A Place for Families, MIC Key™ Snaps V5 I21

Tuesday, November 8, 2022 5:40 AM

Some claim this is the actual park bench where it all started.

In the 1950s, as he sat on a Griffith Park bench watching his daughters have fun, Walt began thinking, “I felt that there should be something built where the parents and the children could have fun together.” Walt also, concurrently, was tinkering with trains. They were, for him, a symbol of possibilities. As a child, he would lie in bed and listen to train whistles blowing in the distance. He imagined the adventures those train passengers were experiencing. Perhaps, Walt thought, he could merge his fairytale village idea with a train ride. The idea of a park filled with fun things for the whole family to do and encircled by a train soon emerged.

The vision was clear to him. It eluded everyone else. All they saw was a dirty, seedy amusement carnival: a ‘carnie.’ Amusements in that day were nasty places: Run down and, usually, run out of town by the local authorities because of their dishonest games.

Walt presented his idea to some close associates. They were dismissive. They couldn’t comprehend why the great Walt Disney would want to build one of ‘those.’ Wife Lilly, in her blunt fashion said what everyone else thought. “Why do you want to build an amusement park? They're so dirty, " she asked him. Walt replied, “That was just the point — mine wouldn't be.”

Brother Roy wasn’t much help either. He refused to gamble the corporation’s money on another one of Walt’s ‘screwy ideas.’ Roy explained, “We’re in the motion-picture business. We’re in the animated-film business. We don’t know anything about this amusement business.”

Walt also talked to every carnival amusement operator he could find. They were unanimous: it would fail.

  • There needed to be many entrances, not one.
  • There was too may areas that would not generate revenue.
  • There wouldn’t be enough ride capacity.
  • The rides would cost too much to build.
  • Ride maintenance would be exorbitant.
  • No one would care about ride themeing.
  • You needed carny games to be financially stable.
  • Clean cut looking people do not work in carnies.
  • It would be impossible to keep the place clean.

But Walt, never one to accept a ‘No’ answer, insisted, “What this country really needs is an amusement park that families can take their children to.

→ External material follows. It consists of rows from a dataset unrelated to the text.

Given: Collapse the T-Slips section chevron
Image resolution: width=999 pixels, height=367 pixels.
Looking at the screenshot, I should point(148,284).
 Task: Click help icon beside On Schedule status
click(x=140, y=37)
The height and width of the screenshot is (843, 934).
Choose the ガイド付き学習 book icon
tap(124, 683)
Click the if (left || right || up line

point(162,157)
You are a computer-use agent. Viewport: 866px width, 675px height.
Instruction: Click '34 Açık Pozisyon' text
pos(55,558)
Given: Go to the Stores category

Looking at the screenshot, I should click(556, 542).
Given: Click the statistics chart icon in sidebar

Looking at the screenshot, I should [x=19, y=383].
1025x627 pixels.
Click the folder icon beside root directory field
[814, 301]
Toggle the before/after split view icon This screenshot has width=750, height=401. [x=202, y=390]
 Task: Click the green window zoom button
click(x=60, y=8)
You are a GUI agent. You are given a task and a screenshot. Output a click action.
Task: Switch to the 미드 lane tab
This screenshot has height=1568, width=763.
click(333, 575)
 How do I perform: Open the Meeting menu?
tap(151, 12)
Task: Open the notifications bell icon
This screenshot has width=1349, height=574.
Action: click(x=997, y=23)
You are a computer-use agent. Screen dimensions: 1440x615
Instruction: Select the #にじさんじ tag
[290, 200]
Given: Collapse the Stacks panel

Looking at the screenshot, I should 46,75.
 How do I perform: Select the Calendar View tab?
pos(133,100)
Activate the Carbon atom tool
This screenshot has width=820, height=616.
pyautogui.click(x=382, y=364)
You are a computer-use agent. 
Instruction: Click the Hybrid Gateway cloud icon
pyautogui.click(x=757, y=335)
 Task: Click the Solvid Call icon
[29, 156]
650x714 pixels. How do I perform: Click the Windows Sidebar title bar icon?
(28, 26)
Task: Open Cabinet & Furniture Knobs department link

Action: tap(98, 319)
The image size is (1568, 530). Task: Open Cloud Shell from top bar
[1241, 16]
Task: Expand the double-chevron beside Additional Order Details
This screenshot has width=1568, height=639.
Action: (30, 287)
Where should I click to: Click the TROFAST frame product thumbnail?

They’ve gotten so honky-tonk with a lot of questionable characters running around, and they’re not too safe. They’re not well kept. I want to have a place that’s as clean as anything could ever be, and all the people in it are first-class citizens, and treated like guests.”

Walt ignored the critics and followed his instinct. Roy, despite his unwilling to invest the company’s money, helped obtain the financing. Once Disneyland opened, people realized that, as always, Walt was right. Disneyland was an immediate success. Walt had figured out what people wanted and built it for them. It’s a good lesson for all of us. Figure out what your customers, clients, and associates want and build it for them. Success is likely to follow.